One of OCR’s primary findings in the pilot audits was that many organizations had either not conducted an adequate security risk analysis or have not kept their risk analysis updated.
As a result, many of the audits, particularly the ones that are not conducted on-site (“desk audits”), will focus on  organizations’ procedures for risk management and breach reporting.  On-site audit will likely have an additional focus on some of the technical aspects of HIPAA compliance, including data encryption and administrative and physical safeguards.  Both types of audits are also likely to examine organizations’ training policies.

In short, OCR will want to know whether an organization has a security and compliance program in place, how well it is implemented and by whom, and how the program is documented, communicated and enforced.

OCR has not yet stated when the phase II audits will begin, nor has it published the updated audit protocol the OCR auditors will use.  However, covered entities and business associates should already be proactively monitoring their HIPAA compliance, which should help them be prepared if they are selected for audit.  While most covered entities are aware of their HIPAA compliance obligations, organizations that are acting as business associates may not have focused on the issue.

The most important initial step an organization can take with respect to HIPAA compliance is to conduct a risk analysis (and document that it has done so).  The HIPAA Security Rule requires that covered entities and business associates “implement policies and procedures to prevent, detect, contain, and correct security violations.”  Organizations need to be able to identify the protected health information within the organization (including PHI that you created, received, maintained or transmitted), identify the sources of PHI that the organization receives, and identify the threats (whether human or natural) to security. (The current OCR audit protocol can be found here, and while it has not been updated to reflect the latest HIPAA regulations, it is a good starting point for organizations to begin the risk assessment process).

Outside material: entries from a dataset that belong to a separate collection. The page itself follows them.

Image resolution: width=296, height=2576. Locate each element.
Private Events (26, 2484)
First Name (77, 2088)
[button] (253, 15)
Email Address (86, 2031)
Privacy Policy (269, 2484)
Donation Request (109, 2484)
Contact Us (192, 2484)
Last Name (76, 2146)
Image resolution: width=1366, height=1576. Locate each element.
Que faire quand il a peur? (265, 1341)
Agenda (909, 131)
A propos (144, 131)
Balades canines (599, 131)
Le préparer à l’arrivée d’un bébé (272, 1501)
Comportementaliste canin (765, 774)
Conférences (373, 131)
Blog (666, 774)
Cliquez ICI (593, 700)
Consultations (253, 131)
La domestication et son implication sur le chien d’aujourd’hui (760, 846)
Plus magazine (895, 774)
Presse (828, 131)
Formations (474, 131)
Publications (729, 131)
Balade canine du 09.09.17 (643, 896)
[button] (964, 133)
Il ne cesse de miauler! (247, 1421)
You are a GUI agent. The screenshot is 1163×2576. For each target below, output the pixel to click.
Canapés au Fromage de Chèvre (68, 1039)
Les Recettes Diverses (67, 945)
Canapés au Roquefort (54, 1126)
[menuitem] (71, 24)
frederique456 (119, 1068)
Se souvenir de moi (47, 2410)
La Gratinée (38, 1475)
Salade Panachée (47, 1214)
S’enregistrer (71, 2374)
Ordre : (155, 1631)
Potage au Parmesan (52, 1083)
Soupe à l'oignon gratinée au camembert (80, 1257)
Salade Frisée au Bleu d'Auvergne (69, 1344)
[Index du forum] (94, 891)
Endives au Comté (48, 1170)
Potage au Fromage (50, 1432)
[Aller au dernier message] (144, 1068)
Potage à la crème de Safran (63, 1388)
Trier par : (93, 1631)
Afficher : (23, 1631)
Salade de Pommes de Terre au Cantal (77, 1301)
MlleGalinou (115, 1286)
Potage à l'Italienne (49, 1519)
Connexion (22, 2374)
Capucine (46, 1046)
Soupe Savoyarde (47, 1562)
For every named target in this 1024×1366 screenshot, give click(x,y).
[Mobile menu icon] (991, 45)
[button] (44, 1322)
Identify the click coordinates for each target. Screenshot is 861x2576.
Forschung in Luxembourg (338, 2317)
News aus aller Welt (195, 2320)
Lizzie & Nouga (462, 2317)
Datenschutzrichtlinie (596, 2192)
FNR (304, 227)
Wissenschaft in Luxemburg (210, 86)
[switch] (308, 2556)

TAKEAWAY:  Jocelyn Samuels, the director of OCR, has noted that “audits are a critical compliance tool for us because they enable us to get out in front of potential industry problems before they result in a breach.”  Covered entities and business associates need to get out in front of the OCR’s audit process by stepping up their compliance efforts.  Risk analysis is the first step, and it is an ongoing process that should provide the organization with a detailed understanding of the risks to the confidentiality, integrity, and availability of PHI.